### Set problem:
Rewrite everything from the line containing "The width and height of the screenshot is (990, 557)." down to the line containing "will (x=641, y=18).", requests included, and rescale each click coordinate in the answers by multiplying it by 1.65 and rounding to a whole number, with halves rounded up. Give only those lines.

### Word and item position records:
⁂

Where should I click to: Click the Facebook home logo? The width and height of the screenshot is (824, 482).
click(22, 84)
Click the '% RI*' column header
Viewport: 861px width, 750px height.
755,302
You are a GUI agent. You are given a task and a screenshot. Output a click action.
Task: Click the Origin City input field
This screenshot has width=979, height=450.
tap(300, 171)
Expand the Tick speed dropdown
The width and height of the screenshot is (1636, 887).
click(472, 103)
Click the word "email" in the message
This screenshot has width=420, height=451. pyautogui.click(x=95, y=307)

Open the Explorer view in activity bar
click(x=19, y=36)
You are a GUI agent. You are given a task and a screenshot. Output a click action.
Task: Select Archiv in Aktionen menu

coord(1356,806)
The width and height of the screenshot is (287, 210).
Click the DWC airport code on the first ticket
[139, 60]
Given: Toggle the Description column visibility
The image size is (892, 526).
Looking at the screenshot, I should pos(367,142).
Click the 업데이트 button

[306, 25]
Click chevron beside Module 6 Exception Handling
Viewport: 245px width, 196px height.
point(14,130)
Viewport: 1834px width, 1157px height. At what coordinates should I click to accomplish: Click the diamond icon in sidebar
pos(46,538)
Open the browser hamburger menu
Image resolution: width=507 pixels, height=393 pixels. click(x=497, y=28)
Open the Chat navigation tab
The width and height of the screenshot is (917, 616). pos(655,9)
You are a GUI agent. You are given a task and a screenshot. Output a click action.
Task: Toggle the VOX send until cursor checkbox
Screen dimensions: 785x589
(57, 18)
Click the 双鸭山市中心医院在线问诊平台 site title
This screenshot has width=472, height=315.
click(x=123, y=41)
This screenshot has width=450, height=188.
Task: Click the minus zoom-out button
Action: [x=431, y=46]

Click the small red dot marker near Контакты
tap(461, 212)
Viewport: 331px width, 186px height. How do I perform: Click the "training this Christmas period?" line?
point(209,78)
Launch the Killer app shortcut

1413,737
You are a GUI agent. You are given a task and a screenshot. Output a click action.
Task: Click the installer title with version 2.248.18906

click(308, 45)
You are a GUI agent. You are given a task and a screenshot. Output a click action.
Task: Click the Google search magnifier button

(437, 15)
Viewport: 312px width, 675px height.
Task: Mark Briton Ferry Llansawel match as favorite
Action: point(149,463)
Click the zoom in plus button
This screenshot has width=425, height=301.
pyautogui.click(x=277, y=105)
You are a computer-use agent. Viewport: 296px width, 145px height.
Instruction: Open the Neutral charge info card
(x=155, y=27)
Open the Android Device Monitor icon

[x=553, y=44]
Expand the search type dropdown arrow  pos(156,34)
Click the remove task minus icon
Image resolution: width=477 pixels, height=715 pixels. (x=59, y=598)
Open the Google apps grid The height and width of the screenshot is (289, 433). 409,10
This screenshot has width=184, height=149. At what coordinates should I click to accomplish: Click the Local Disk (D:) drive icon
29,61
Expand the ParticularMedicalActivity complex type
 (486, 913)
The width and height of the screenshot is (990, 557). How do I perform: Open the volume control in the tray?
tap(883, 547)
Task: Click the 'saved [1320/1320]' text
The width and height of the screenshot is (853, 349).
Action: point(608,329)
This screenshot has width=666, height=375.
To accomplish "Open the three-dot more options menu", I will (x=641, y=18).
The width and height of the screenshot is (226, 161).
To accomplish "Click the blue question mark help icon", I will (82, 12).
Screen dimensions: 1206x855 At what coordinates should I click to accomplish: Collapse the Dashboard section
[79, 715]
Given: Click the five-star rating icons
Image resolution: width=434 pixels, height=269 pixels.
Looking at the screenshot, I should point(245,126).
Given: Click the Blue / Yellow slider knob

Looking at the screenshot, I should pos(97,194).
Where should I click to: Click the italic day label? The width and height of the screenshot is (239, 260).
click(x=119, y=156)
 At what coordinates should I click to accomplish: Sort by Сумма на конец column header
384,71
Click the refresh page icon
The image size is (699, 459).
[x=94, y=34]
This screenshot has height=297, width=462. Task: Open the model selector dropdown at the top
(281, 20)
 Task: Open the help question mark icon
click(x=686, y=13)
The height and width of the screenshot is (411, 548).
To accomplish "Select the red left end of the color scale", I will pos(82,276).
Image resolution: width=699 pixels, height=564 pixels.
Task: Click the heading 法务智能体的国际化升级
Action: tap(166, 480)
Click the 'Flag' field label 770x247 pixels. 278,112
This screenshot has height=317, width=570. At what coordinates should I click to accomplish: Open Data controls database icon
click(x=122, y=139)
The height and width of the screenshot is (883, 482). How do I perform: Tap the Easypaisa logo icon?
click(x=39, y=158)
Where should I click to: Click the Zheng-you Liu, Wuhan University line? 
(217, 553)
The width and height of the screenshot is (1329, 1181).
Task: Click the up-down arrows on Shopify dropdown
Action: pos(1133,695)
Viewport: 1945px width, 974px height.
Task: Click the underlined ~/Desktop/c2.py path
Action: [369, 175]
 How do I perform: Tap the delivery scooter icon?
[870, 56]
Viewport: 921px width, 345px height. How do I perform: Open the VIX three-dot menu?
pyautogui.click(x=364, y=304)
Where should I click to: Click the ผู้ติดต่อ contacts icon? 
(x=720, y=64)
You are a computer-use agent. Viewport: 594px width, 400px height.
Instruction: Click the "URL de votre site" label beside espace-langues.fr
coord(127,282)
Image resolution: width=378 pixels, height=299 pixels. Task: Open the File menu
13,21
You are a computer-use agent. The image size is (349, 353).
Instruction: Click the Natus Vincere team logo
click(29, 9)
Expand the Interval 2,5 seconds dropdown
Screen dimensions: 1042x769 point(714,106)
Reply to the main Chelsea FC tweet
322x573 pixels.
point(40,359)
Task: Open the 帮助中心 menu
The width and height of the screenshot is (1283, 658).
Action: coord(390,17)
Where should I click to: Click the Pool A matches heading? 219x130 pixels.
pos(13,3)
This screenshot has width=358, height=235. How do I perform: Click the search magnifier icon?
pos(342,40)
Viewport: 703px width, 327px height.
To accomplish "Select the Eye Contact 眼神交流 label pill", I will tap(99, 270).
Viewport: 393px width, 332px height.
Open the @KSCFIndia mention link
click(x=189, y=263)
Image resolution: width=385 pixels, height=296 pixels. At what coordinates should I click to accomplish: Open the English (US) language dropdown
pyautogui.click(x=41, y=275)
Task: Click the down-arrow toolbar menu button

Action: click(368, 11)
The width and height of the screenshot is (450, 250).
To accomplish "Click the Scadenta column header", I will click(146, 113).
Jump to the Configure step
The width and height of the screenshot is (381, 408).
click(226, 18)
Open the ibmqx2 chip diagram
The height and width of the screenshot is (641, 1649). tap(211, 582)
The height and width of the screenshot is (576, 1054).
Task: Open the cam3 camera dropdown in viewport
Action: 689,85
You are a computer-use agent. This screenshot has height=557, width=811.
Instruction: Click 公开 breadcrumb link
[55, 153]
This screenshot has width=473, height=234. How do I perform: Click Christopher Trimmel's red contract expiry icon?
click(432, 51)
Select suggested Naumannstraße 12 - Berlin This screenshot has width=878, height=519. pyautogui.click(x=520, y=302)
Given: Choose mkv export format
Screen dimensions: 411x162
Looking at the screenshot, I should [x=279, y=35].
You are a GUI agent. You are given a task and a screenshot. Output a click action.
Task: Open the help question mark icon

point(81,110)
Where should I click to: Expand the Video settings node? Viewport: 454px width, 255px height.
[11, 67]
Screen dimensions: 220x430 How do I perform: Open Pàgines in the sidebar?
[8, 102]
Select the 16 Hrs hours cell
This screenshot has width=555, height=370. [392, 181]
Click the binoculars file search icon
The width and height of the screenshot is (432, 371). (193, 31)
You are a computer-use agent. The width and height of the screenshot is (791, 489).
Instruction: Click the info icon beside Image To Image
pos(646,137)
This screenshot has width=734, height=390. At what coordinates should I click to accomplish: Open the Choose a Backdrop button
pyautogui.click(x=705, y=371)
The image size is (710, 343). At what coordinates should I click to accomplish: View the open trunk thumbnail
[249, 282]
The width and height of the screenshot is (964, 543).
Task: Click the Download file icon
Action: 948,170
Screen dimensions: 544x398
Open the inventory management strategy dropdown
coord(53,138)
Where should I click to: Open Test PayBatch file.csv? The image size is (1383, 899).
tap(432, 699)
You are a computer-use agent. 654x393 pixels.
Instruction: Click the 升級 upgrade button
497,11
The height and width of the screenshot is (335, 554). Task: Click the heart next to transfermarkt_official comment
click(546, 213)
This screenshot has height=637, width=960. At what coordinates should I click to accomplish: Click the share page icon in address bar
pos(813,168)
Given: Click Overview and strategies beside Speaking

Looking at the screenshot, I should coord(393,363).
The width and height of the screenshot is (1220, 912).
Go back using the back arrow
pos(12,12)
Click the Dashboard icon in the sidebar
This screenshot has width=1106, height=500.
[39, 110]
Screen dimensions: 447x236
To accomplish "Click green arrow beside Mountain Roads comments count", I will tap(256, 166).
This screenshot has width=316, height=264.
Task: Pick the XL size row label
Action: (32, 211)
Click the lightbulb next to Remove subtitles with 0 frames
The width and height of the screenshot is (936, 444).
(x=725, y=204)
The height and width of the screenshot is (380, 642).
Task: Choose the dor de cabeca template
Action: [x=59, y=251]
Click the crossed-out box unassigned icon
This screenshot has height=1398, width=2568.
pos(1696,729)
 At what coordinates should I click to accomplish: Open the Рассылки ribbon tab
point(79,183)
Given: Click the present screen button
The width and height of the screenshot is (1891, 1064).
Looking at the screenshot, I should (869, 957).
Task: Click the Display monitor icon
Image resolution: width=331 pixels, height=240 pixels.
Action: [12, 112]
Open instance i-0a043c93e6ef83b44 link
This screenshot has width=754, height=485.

⁂

### Response to this task:
The width and height of the screenshot is (990, 557). How do I perform: Open the volume control in the tray?
tap(1457, 903)
Task: Click the 'saved [1320/1320]' text
The width and height of the screenshot is (853, 349).
Action: point(1003,543)
This screenshot has width=666, height=375.
To accomplish "Open the three-dot more options menu", I will (x=1058, y=30).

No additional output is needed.